## Requirements
Return every line of the data below verbatim, leaving out the pictures.

## The input
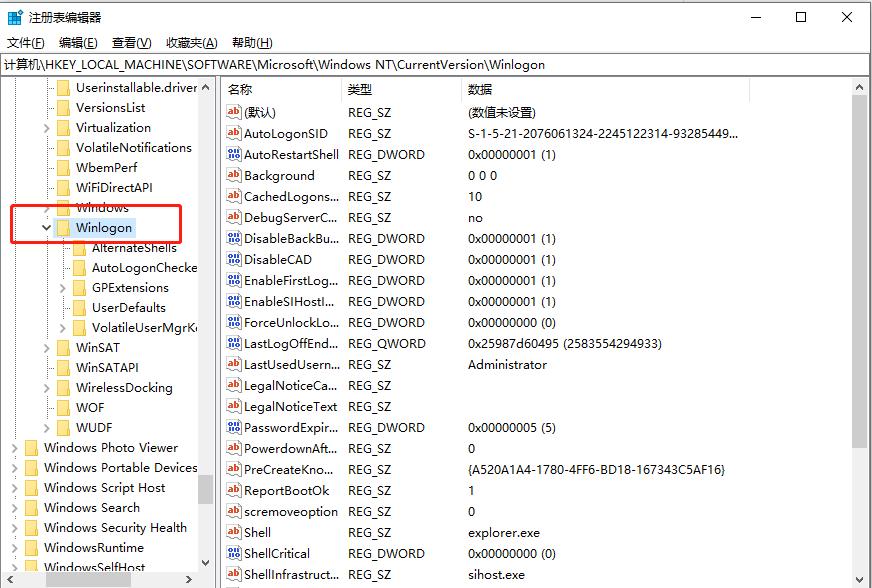Select the AlternateShells tree item
872x588 pixels.
(x=134, y=247)
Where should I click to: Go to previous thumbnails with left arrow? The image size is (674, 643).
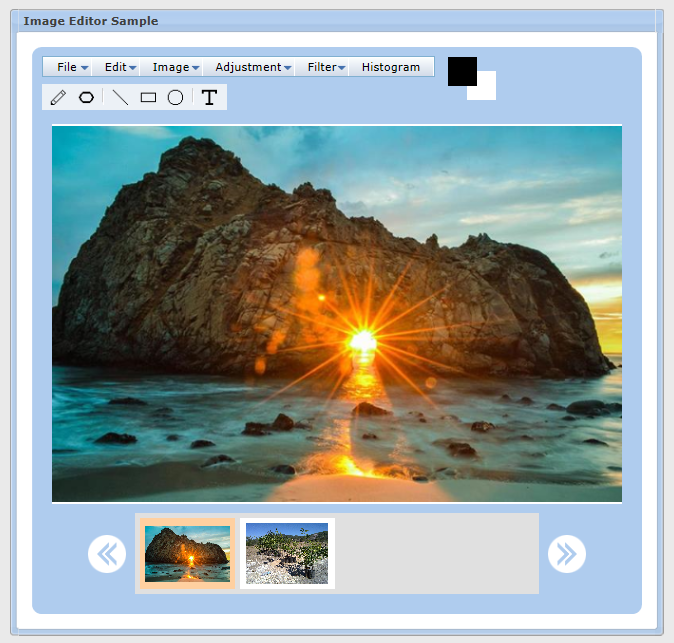click(x=107, y=553)
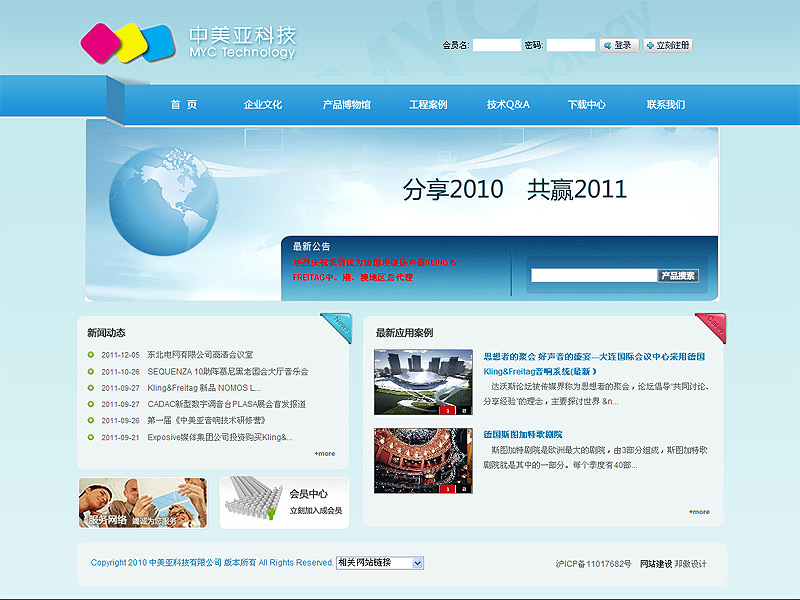Click the 产品搜索 search button
Viewport: 800px width, 600px height.
678,276
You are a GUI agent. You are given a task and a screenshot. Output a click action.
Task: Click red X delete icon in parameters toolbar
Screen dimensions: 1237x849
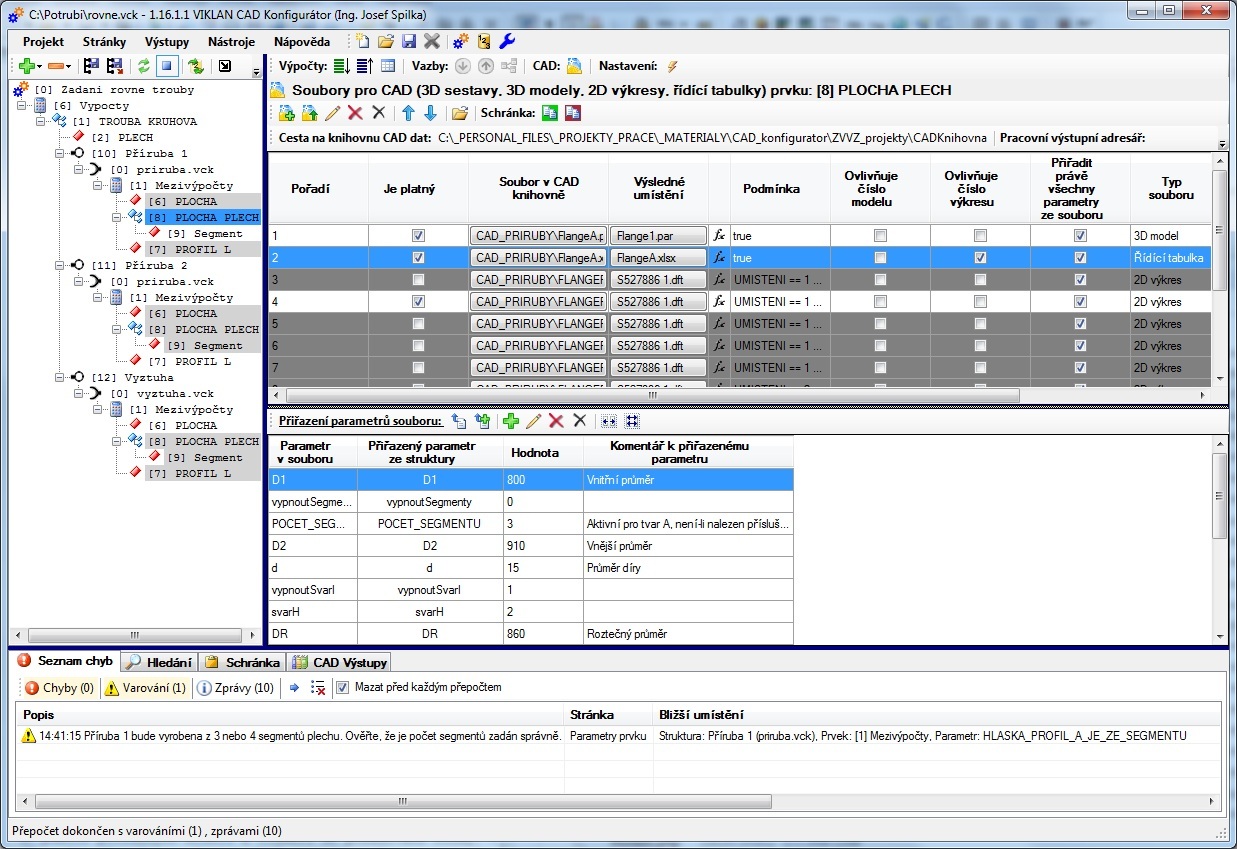[x=556, y=422]
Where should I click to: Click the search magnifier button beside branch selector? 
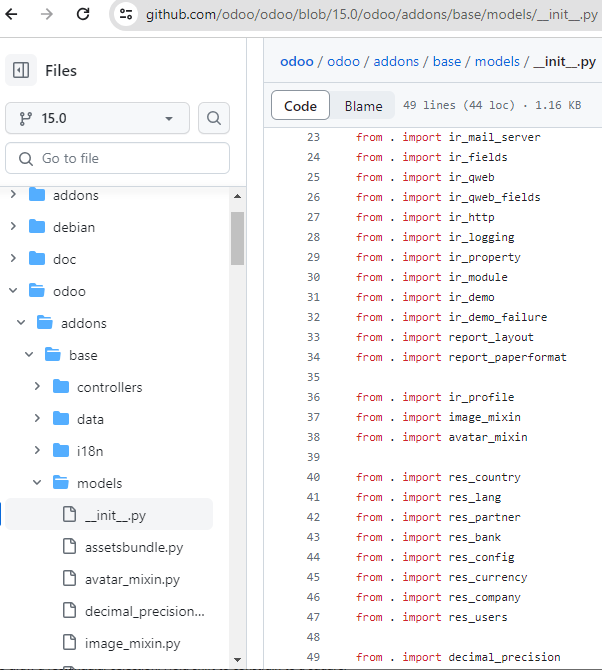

## Full answer
Select the AlternateShells tree item
872x588 pixels.
(x=134, y=247)
Where should I click to: Go to previous thumbnails with left arrow? The image size is (674, 643).
click(x=107, y=553)
Click the 产品搜索 search button
Viewport: 800px width, 600px height.
678,276
You are a GUI agent. You are given a task and a screenshot. Output a click action.
Task: Click red X delete icon in parameters toolbar
Screen dimensions: 1237x849
[x=556, y=422]
Where should I click to: Click the search magnifier button beside branch selector? 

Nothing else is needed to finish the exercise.